Ben Jealous walked across the stage at the Reginald F. Lewis Museum of Maryland African American History & Culture with his two young children while the crowd of supporters chanted his name.
Behind him stood Mayor Catherine Pugh, Congressman Elijah Cummings, his running mate Susie Turnbull and his parents.
He quickly tried to soften his image as probably the most progressive of the Democratic candidates.
“The people will look at the results and try to discern the meaning of this victory,” he said. “Let me tell you what I’ve been telling voters for months – I’m not running to the left, I’m not running to the right. I’m running to the people of our state.”
Jealous paid his respects to his late opponent, Kevin Kamentez, for his “wisdom” and his family. And he thanked his other opponents.
“I’ve spoken with several of them tonight and together we are ready to go out and beat Larry Hogan,” he said.
He touted his plans for a clean energy economy, universal health care, living wage jobs and affordable higher education, and tried to tie Governor Hogan to President Trump.
He criticized Hogan for inviting Education Secretary Betsy Duvos to the state, and allowing the Immigration and Customs Enforcement Bureau, or ICE, to bring children separated from the parents at the southern border to Maryland.
“And you have aided and abetted Trump when you stood shoulder to shoulder with Attorney General Sessions,” he said. “Parroted his call to return to the failed war on drugs.
One supporter who attended the party said she decided to vote for Jealous in the voting booth today.
Michelle Ngwafon, 25, of Montgomery County, said she thought there were many good choices, but Jealous spoke with a vision that inspired her.
Rushern Baker, Jealous’ closest competitor, conceded around 10:30 pm. He told his supporters at the College Park Marriott that he pledged in a phone call to do everything he could to help Jealous win in November.
“The main thing is we need to get a Democrat back in Annapolis so that we can actually have health care for everybody, so that we can actually raise the minimum wage,” he said. “So that we can turn an education system that's gone down under Hogan's administration and turn it back up.”
He told supporters it was a bittersweet night for him, but their work is not done.
“It is about the work we have to do tomorrow,” he said. “Tomorrow we have to do the work of making the state better."
Earlier in the evening, Hogan joked with the crowd at his election party at Union Jack’s pub in Annapolis.
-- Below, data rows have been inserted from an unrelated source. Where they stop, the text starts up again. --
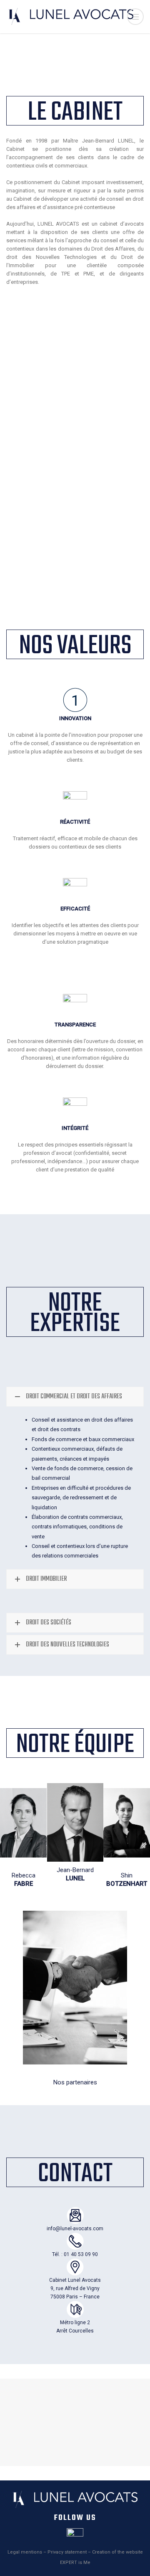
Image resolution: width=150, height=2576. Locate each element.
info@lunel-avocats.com (75, 2229)
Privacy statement (67, 2552)
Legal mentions (25, 2552)
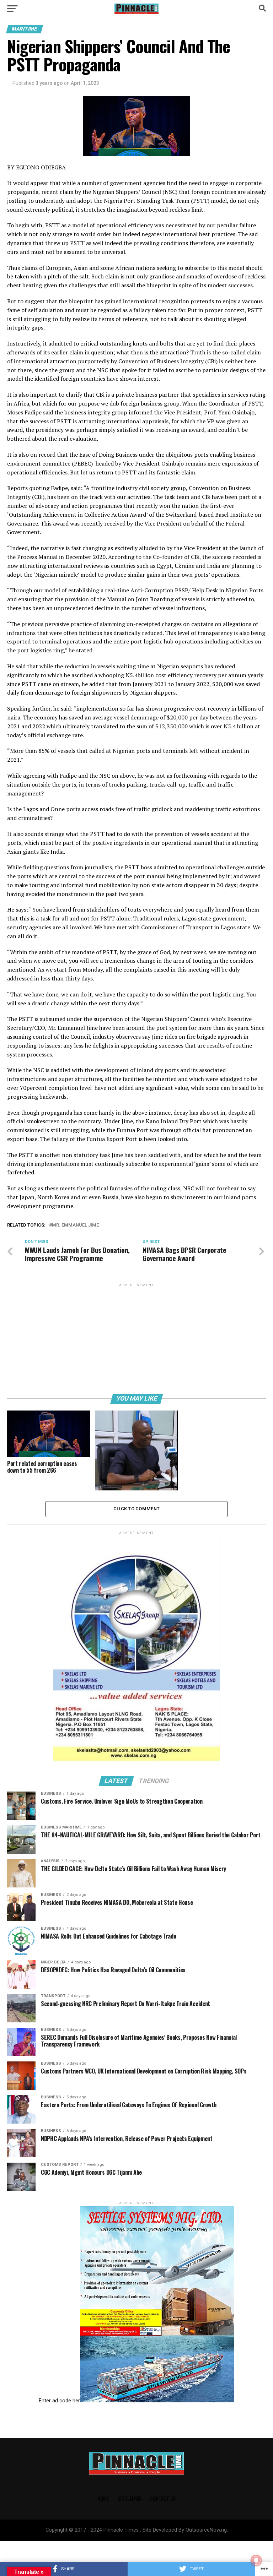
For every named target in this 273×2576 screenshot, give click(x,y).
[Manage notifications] (256, 2560)
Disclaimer (129, 2498)
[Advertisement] (136, 1338)
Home (103, 2498)
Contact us (163, 2498)
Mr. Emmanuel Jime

He said sooner or later one of the seven Democrats in the primary would “limp across the finish line” with a tiny percentage of the vote.
“It’s not really their fault that they’re not catching on with the voters,” he said. “It’s just that 75 percent of all Marylanders, including two--thirds of all Democrats, approve of the job that we’ve been doing.”
A Washington Post University of Maryland Poll earlier this month showed Hogan with a 71 percent job approval rating and approval of nearly two-thirds of Democrats.
Jealous said those approval ratings don’t worry him.
“There is skepticism that Larry Hogan can be beaten,” he said. “Well, we’ve got a message for those who think this race is already over: Larry Hogan will lose in November because he is not ready to run against someone who knows how to build a people powered grass roots campaign.”
But that people power will have to come from all corners of the state.